Information shown |
· · ·

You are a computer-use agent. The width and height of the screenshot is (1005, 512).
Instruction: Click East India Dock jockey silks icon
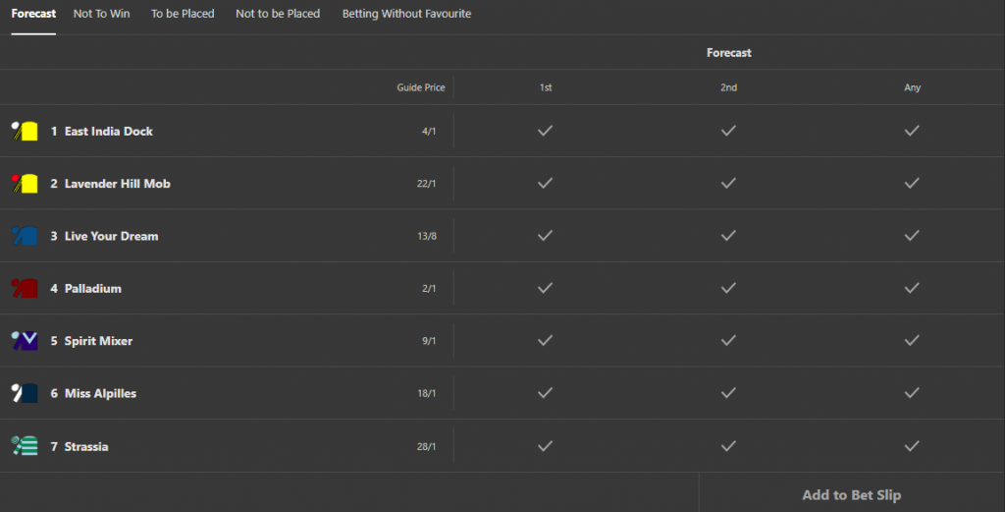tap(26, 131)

· · ·

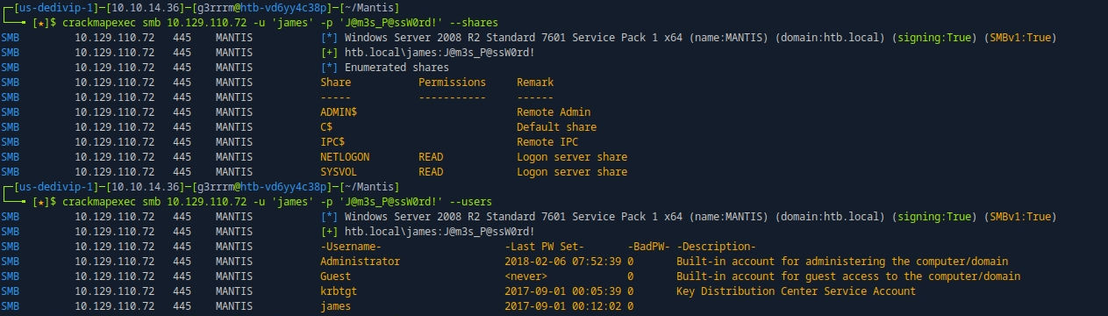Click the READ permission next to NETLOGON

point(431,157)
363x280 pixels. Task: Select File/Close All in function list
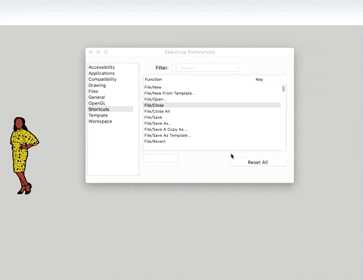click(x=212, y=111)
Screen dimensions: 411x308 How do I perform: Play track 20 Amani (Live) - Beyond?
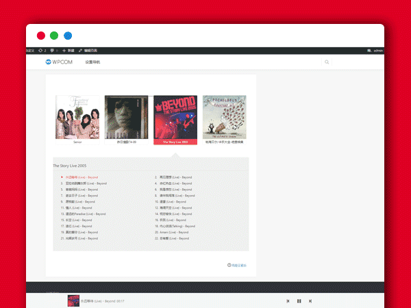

· · ·

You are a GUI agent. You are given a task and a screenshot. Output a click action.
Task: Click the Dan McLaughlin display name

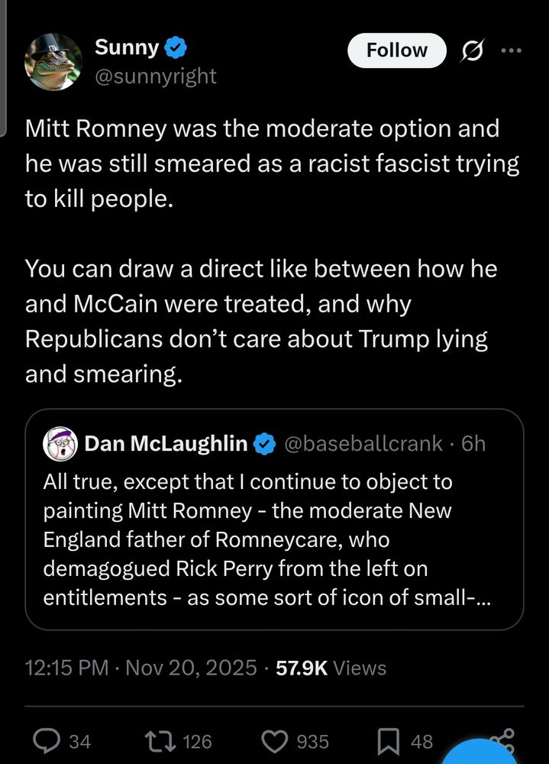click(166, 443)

· · ·

Set task |
Please copy out the part of the material that opens with the line containing "You are a computer-use" and closes with the line containing "tap(26, 131)", word for word, with the pictures left out.

Solution for this problem |
You are a computer-use agent. The width and height of the screenshot is (1005, 512).
Instruction: Click East India Dock jockey silks icon
tap(26, 131)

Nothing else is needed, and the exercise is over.